In addition to used car prices, the online version also provides new car pricing information as well as a countless resources and calculators to aid you in your car shopping experience.
Even though car dealers prefer to wrap the new car price negotiation and trade-in allowance negotiation into one big discussion, you're better off separating the two.
Your salesperson looks at your transaction on a global basis. The more you get for your trade in, the less give there will be in the new car price. Experts agree that you should complete the new car price negotiation first, and then discuss trade in value. And, of course, before having either of these talks with your dealer, arm yourself with as much information as you can.
Used car values differ considerably depending on your location, the cars condition, and whether you plan to sell the car privately or trade it in. Regardless of the cars condition, trade-in values are always significantly lower than what you will get if you sell your car privately (that is because the dealer has to recondition the car for resale and wants to pull in a tidy profit).
If you have the time and wherewithal to sell your car yourself, you're better off doing that than trading it in. However, trading your car in does have its advantages. Chief among them is that you can handle all your car deal transactions in one fell swoop and be done with it.
*With today's busy lifestyles, the inherent loss in value with trade-ins may actually prove a valuable trade-off!
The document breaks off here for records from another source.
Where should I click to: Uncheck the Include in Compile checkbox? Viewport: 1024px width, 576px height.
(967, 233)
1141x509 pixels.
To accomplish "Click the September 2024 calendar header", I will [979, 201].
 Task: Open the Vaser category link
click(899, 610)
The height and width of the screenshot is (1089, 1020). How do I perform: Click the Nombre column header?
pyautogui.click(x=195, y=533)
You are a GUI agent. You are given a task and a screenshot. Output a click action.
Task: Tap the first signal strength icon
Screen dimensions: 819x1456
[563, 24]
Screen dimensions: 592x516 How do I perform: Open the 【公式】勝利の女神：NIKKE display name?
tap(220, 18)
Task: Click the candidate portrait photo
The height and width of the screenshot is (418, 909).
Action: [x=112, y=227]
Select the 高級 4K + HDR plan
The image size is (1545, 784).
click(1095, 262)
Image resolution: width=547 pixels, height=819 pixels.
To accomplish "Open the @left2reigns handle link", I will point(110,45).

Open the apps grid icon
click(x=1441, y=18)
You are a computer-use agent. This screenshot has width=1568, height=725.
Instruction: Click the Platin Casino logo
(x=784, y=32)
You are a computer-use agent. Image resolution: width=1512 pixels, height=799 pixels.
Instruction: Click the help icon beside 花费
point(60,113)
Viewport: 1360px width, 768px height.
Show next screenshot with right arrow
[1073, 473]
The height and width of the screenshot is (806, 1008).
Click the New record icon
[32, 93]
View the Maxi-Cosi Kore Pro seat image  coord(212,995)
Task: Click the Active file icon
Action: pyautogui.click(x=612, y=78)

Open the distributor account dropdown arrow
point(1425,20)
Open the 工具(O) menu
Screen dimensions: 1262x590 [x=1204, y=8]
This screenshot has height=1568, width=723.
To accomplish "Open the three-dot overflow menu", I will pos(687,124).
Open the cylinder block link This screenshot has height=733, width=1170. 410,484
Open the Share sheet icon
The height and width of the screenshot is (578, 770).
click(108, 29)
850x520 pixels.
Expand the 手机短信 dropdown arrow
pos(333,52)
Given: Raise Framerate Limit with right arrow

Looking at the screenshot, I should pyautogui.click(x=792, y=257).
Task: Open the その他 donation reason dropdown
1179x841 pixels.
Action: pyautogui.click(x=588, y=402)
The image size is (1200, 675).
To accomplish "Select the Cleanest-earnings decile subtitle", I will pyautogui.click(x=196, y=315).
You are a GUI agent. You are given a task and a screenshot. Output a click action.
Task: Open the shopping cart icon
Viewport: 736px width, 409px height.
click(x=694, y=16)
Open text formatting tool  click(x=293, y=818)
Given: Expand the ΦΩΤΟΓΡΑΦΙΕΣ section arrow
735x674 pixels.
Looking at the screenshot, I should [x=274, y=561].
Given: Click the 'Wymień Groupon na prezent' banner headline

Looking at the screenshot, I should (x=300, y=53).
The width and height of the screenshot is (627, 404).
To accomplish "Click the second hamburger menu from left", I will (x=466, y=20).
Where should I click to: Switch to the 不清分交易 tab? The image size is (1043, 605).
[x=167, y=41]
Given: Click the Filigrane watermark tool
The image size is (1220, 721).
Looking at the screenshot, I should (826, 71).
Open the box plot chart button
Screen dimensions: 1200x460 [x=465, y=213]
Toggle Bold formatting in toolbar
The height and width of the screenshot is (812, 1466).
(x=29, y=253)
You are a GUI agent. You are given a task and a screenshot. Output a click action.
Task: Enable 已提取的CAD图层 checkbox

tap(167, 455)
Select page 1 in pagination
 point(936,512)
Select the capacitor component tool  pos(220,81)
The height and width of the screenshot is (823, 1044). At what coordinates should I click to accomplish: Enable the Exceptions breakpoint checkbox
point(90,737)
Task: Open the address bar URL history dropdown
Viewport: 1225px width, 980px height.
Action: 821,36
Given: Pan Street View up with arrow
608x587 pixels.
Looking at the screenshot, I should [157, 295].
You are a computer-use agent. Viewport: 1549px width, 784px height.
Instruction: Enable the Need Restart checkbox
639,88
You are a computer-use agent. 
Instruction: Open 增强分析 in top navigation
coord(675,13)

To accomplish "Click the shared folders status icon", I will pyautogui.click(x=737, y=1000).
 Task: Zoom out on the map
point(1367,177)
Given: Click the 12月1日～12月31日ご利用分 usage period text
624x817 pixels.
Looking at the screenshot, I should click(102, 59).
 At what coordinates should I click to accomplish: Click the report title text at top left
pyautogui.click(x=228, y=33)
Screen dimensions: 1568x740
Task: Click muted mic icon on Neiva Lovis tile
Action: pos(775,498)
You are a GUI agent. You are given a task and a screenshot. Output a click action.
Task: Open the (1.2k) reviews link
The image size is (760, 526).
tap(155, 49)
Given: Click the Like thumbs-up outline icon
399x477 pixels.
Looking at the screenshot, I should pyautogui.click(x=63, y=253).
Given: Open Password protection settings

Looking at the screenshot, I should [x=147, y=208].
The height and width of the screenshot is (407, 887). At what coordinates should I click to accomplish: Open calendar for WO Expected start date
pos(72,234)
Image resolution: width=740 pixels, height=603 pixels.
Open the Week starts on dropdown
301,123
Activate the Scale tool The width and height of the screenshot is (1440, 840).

It may seem like a paradox to consider used car values when you are shopping for a new car, but it really is something you need to consider. Whether you are buying or leasing, you will ultimately have to dispose of the car. If you buy or lease a car that has a demonstrated record of holding its value—that is, not depreciating radically in relation to other cars in the market—you will be better off financially in the long run.
There is generally high demand for cars that hold their value, which means you'll get a better trade-in allowance or private sales price when you do decide to upgrade.
You may know every quirk, creak, and upholstery crack in your existing car, but that doesn't mean you need to advertise them to the dealer when you're negotiating vehicle trade in value. Before you take your car to the dealer to talk turkey, take some time to spruce up your car:
• Clean the interior of your car of all garbage and dirt
• Wash down all vinyl or leather and wood surfaces.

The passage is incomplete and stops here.